The reason I don’t like Facebook’s “memories” feature is because it shows me 6 years ago wearing the same shirt I have on right now.


I cannot remain silent any longer. It hurts my feelings when Wordle hits me with the “phew” when I get it on the last try.


According to the 2nd law of thermodynamics, when parents relax, children must increase the amount of disorder in the universe to compensate.


ME: I want a normal night of sleep

MY BRAIN: Right… So, today, you’re gonna sleep from 1 pm ’til 4 pm & again from 9 pm ’til 2 am. Tomorrow, you’re scheduled for 2 hours. The next day is 19 hours which should make up for it but you’ll somehow feel even more tired after. Haha.
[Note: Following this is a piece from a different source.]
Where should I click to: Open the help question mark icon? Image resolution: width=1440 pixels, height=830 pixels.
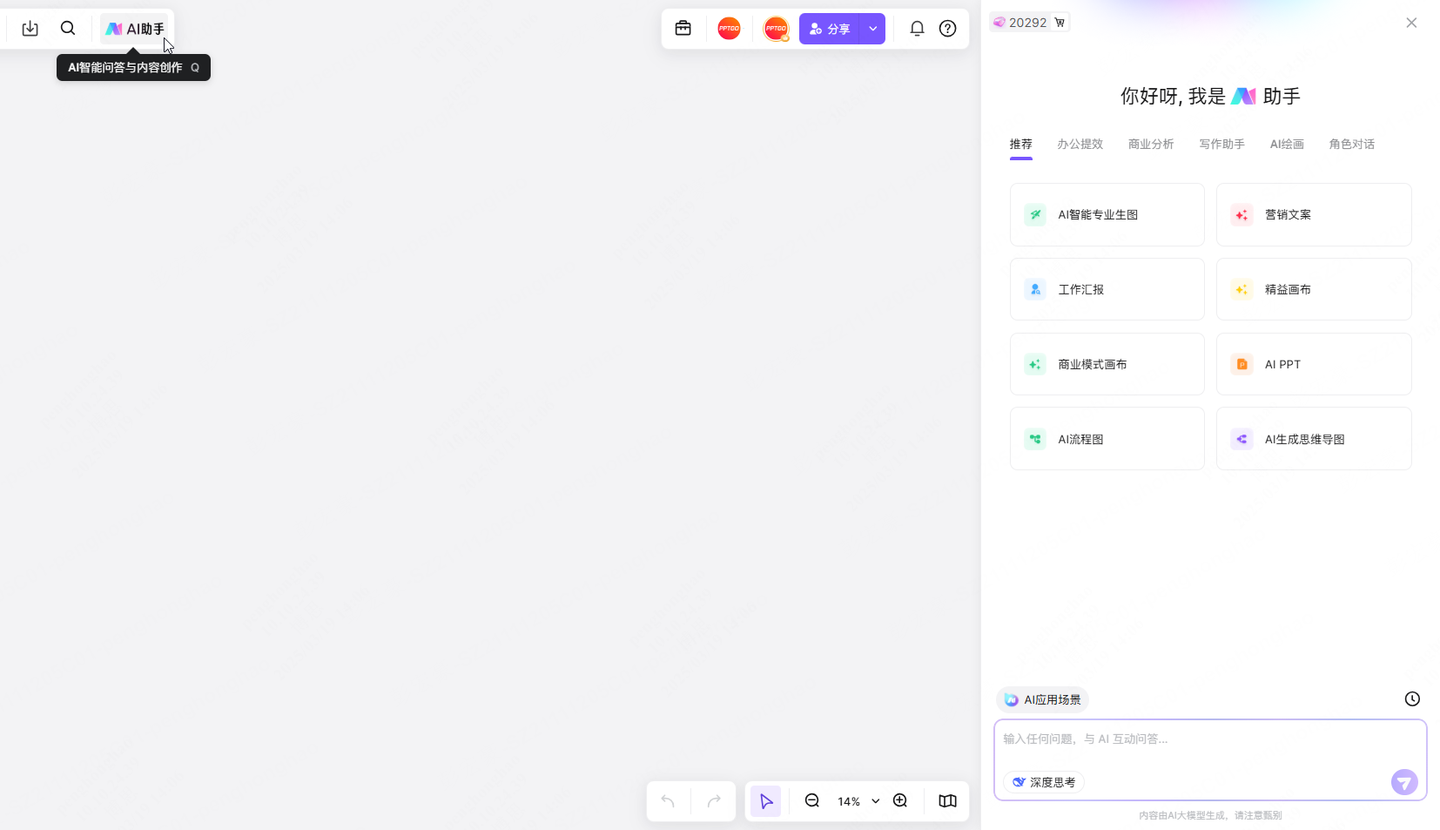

[kidnapper hands wife phone]
BABY IM COMIN *kidnapper takes back phone but she can hear me yelling* IS THE HAM IN THE FRIDGE EXPIRED


When I practice my saxophone I have to put the cat in the window, so my neighbours know I’m not kicking it around the living room.


I have the confidence of a bald headed eagle, and the shy modesty of his distant relative the combover falcon.


We’d like to sincerely apologize for booking the Karate Convention on the same day as the Rare Wooden Boards Fair


Me: Empty the dishwasher, please.
10 y/o: Can’t…need to work on my business idea.
Me: What’s your business idea?
10y/o: I’m gonna charge anyone who pets our dog.
Me: Do you need a partner, and how much we chargin?